一昨日のことですが、稼働中に機械のVベルトが切れました。

 

 

 

 

 

 

動かなくなったのは、この湿式撚糸機です。この撚糸機のことを少し説明しますと、名前の通り、生糸を湿しながら撚りを掛ける機械です。強撚糸用です。

 

元々は群馬県前橋市の撚糸会社のものでした。廃業されたときに織物作家さんが譲り受け、それを当館がまた譲り受けた機械です。小ロットで使えるように短く切っています。作家さんに譲られた時点で甘撚り用に改良されたので、いまは強撚糸はできません。当館にはもう1機撚糸機があるので、これは生糸の揚げ返しをメインに使っています。

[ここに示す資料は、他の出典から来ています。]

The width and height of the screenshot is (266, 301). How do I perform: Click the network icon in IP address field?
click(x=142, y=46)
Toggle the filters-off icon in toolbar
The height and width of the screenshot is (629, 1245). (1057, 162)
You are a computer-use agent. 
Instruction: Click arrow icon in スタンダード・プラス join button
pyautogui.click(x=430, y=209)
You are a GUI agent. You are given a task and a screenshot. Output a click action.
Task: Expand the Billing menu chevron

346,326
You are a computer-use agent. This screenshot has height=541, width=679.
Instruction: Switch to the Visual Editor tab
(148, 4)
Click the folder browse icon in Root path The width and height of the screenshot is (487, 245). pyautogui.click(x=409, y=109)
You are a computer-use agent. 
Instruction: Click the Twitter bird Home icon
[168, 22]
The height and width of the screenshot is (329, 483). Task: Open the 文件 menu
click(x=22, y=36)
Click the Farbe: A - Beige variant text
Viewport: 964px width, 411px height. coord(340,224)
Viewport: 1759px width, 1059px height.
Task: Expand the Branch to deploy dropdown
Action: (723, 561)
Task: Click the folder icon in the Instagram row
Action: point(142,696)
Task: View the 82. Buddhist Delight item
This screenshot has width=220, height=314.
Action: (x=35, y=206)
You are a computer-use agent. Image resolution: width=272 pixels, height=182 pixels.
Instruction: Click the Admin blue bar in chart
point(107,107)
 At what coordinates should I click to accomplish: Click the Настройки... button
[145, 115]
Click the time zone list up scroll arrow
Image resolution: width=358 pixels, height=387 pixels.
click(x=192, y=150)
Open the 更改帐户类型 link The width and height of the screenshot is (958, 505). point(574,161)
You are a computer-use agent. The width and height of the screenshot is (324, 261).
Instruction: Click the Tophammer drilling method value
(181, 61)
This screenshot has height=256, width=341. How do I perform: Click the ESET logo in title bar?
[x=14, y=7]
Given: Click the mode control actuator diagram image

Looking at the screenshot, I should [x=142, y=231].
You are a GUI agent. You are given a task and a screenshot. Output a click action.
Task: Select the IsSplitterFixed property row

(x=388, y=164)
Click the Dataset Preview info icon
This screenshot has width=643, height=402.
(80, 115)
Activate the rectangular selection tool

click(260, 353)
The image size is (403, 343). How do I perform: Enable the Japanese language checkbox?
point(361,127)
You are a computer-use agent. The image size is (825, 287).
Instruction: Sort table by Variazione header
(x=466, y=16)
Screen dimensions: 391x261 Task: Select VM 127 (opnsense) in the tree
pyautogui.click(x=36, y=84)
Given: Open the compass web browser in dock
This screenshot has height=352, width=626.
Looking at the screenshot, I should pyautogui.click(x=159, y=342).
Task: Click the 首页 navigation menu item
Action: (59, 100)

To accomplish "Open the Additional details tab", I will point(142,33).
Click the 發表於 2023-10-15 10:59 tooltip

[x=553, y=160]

そして、一昨日、揚げ返し作業中に突如動かなくなった次第です。

 

 

 

 

 

 

理由があって、機械のモーター部分を壁側に寄せていたのですが、これではベルトが換えられません。仕方なく機械を反転させることにしました。

 

この機械は200キロくらいあります。この移動には丸太を数本使います。これがあると大人2人で動かすことが出来ます。

 

 

 

 

 

 

反転完了。丸太から、固定のために自作した台に差し替えて、これで完璧。機械の下にこの台をかませておけば、動かしたいときに素早く丸太に替えられるので便利です。

 

 

 

 

 

 

で、ここからがやっと目的のベルト交換です。

この機械のベルトを交換するのは初めてです。夫は以前に養蚕で使う剉桑機のVベルト交換をしたことがあります。そのときに、想定よりも多くの部品を取り外さないといけませんでした。まるでパズルです。順番に部品を戻すのにかなり神経を使ったようでした。その経験から、素人が下手に部品を外したら大変なことになるのではという考えでした。いよいよ撚糸機のモーター部分の板をはずし、内部の掃除をし、部品の配置をよくよく確認しながら、数ヶ所のボルトを外しました。が、ここでやめました。

 

それは正解でした。近くにお住まいの機械屋さんに電話で相談したら、すぐに駆けつけてくださいました。持参された工具で手早くベルトが掛けられました。夫が外したボルトはそれで正しかったのですが、そのまま自分の想像で進めていたら間違うところでした。機械屋さんは繊維機械は専門外ですが、機械の大まかな造りはどれも共通のようです。その分野の人が見たら常識で判断が付くことも、素人にはさっぱりです。やはり、餅は餅屋ですね。これで安心して注文の糸づくりが再開できます。ありがとうございました!!